Countdown to selloff in BSNL
Govt weighs Gail equity dilution
Durgapur project units go to Bengal power corp
Scalpel on drug brands
Derivative segment for CSE on the cards

New Delhi, Feb. 10: 
The communications ministry has started the process of downsizing its departments, which will eventually lead to the scrapping of the Telecom Commission and the simultaneous break up of Bharat Sanchar Nigam (BSNL) into separate profit zones or small companies.

Officials in the communications ministry said the move is a precursor to a divestment process in BSNL. “We have not been given any deadline. The top-brass has indicated to us that the whole process is likely to be completed by 2005. Initially, the non-profit making zones of BSNL are scheduled to be put on the block and the profit making zones will be dis-invested at a later stage.”

“The BSNL selloff process is in a preliminary stage but the directives were given to the DoT (Department of Telecommunications) soon after BSNL was corporatised. We expect a consultant to be appointed soon to undertake the assessment process,” officials added.

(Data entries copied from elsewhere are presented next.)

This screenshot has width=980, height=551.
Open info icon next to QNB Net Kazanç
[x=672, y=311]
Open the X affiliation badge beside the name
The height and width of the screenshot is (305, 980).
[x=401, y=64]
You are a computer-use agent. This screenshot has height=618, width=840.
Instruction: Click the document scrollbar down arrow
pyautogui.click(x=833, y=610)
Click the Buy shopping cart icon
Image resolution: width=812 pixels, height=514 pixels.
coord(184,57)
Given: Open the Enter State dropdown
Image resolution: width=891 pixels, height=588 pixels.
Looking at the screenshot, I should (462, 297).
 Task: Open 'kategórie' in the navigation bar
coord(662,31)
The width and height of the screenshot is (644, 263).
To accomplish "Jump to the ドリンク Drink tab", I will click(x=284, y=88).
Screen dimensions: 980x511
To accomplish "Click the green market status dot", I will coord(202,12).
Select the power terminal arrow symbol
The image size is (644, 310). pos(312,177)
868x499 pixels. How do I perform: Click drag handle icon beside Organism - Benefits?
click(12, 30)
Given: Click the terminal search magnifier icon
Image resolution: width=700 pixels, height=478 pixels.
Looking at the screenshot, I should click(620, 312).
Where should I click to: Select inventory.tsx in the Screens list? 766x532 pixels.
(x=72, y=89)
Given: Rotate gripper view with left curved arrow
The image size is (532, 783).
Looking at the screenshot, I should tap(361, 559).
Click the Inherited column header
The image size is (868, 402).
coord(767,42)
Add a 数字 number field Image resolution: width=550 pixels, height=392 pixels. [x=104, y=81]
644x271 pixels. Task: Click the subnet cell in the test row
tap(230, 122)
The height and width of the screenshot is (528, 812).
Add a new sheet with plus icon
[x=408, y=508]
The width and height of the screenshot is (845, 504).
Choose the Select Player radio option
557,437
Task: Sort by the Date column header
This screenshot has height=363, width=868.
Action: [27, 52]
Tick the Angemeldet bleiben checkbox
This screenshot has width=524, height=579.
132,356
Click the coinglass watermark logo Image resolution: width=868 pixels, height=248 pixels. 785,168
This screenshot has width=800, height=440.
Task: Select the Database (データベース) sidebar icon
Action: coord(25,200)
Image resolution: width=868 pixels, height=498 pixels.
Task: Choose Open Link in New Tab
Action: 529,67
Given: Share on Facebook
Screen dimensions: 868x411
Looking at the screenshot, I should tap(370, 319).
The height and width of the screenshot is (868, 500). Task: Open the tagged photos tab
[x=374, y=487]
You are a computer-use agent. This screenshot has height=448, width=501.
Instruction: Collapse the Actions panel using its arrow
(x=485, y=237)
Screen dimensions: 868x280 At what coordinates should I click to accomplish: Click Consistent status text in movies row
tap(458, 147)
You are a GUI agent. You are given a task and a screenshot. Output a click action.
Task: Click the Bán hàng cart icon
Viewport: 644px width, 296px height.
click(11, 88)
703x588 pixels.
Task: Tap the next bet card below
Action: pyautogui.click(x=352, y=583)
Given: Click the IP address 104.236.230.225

However, the issue that has created ripples in the Telecom Commission is the ministry’s overzealous approach to show that the downsizing exercise at the senior level will be completed at the earliest. Sources in the communications ministry said: “The issue is old. Even former communications minister Ram Vilas Paswan tried to initiate the process but no substantial progress has been made.”

During his tenure as communications minister, Paswan had asked the officials to start the process of reorganising and restructuring DoT, the telecom policy-making body, without resorting to job cuts.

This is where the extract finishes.